Hypercontractile esophageal motility disorders usually respond to lifestyle modifications, although pharmacotherapy may occasionally be needed.6,25 Patients with esophageal symptoms from any cause—even achalasia—typically benefit from eating mindfully; eating smaller, softer, and more frequent meals; and avoiding trigger foods or situations. Dysmotility related to opioid use is potentially reversible with discontinuation or tapering.7 Cognitive behavior therapy, hypnosis, and other complementary treatments have had some success in the management of functional disorders, but further research is needed.4
Medical therapy is not effective for the treatment of achalasia but may be helpful for hypercontractile motility disorders. Calcium channel blockers and nitrates, which relax smooth muscle, and phosphodiesterase-5 inhibitors, which release nitric oxide, are sometimes used. Because these medications can relax the lower esophageal sphincter and worsen GERD, they should not be used empirically, but only after esophageal hypercontractility has been confirmed by manometry.26
Peppermint oil (two mints taken sublingually before each meal) is safe and inexpensive, and there is limited evidence that it can decrease esophageal contractions.27
ENDOSCOPIC AND SURGICAL THERAPIES
Laparoscopic Heller myotomy, in which muscle fibers of the distal esophagus, lower esophageal sphincter, and gastric cardia are incised, is the definitive treatment for achalasia. Peroral endoscopic myotomy is a newer option in which the same muscle fibers are incised using a less invasive but technically more difficult endoscopic approach. Although this procedure may become more widely used in the future, its current role is not clear.28 It has been used to treat hypercontractile motility disorders, but no prospective randomized studies have evaluated its effectiveness.
Pneumatic dilation uses an endoscopically guided balloon to disrupt the lower esophageal sphincter. Although this procedure is effective for achalasia, results are not as durable as with Heller myotomy, and it may need to be repeated.
OnabotulinumtoxinA has been endoscopically injected into the lower esophageal sphincter to treat achalasia in patients who are too frail for definitive surgical therapy. However, a small randomized controlled trial found that this approach did not have significant benefit in patients with hypercontractile esophageal motility disorders.2
Data Sources: We searched PubMed and Google Scholar using the following search terms alone and in combination: esophageal spasm, achalasia, nutcracker esophagus, jackhammer esophagus, and esophageal motility disorder. We examined clinical trials, meta-analyses, review articles, and clinical guidelines, as well as the bibliographies of selected articles. The Cochrane database and Essential Evidence Plus were also searched. Search dates: March 2019 to April 2020.

### What to work on
a) Answer these questions using the esophageal motility excerpt:
(i) According to the excerpt, what effect do calcium channel blockers and nitrates have?
(ii) Which procedure does the excerpt call the definitive treatment for achalasia?
(iii) What search dates does the excerpt give?
b) Return the part of the esophageal motility excerpt starting with "OnabotulinumtoxinA has been" and going on through "to April 2020.", copied word for word.

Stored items
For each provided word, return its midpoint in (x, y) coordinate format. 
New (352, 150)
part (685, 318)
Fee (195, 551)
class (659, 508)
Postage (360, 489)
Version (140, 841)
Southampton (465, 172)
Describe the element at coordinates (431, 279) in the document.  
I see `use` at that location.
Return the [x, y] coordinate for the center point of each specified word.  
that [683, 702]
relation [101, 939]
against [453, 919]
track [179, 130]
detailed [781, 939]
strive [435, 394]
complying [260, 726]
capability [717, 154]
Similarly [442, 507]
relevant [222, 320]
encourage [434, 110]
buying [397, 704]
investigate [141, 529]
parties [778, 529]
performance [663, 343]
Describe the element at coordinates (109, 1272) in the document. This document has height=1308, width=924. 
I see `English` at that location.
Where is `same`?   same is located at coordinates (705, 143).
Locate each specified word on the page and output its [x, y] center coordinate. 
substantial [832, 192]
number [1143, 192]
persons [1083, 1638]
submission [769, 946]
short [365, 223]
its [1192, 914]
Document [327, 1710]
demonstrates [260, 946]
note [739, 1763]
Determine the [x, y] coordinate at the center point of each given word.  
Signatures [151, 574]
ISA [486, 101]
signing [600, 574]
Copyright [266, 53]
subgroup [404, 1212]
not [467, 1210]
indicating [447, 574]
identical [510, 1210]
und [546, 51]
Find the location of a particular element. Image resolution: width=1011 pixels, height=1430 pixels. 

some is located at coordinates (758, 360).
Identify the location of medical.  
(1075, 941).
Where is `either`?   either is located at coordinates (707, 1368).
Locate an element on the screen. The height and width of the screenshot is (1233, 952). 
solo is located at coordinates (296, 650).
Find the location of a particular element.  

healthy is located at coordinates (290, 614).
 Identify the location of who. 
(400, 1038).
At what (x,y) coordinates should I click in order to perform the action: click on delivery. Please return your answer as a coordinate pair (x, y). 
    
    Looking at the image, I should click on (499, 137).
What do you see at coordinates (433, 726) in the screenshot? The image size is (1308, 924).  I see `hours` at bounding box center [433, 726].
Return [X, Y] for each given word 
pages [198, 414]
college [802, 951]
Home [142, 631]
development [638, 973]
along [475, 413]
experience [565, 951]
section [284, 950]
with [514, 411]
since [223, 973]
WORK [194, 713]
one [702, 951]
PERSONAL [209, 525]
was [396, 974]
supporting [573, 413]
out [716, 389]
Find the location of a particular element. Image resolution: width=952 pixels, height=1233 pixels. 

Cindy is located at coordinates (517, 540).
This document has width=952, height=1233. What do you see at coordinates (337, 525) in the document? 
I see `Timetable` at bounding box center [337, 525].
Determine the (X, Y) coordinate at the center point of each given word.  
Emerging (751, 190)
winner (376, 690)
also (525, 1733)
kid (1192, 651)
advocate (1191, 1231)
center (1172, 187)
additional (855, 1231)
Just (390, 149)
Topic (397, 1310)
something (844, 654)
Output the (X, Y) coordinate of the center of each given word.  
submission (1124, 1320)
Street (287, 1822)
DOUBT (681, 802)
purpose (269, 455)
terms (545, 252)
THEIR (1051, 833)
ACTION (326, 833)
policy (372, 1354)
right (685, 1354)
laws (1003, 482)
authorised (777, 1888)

### Solutions to each task
a)
(i) They relax smooth muscle.
(ii) Laparoscopic Heller myotomy.
(iii) March 2019 to April 2020.

b)
OnabotulinumtoxinA has been endoscopically injected into the lower esophageal sphincter to treat achalasia in patients who are too frail for definitive surgical therapy. However, a small randomized controlled trial found that this approach did not have significant benefit in patients with hypercontractile esophageal motility disorders.2
Data Sources: We searched PubMed and Google Scholar using the following search terms alone and in combination: esophageal spasm, achalasia, nutcracker esophagus, jackhammer esophagus, and esophageal motility disorder. We examined clinical trials, meta-analyses, review articles, and clinical guidelines, as well as the bibliographies of selected articles. The Cochrane database and Essential Evidence Plus were also searched. Search dates: March 2019 to April 2020.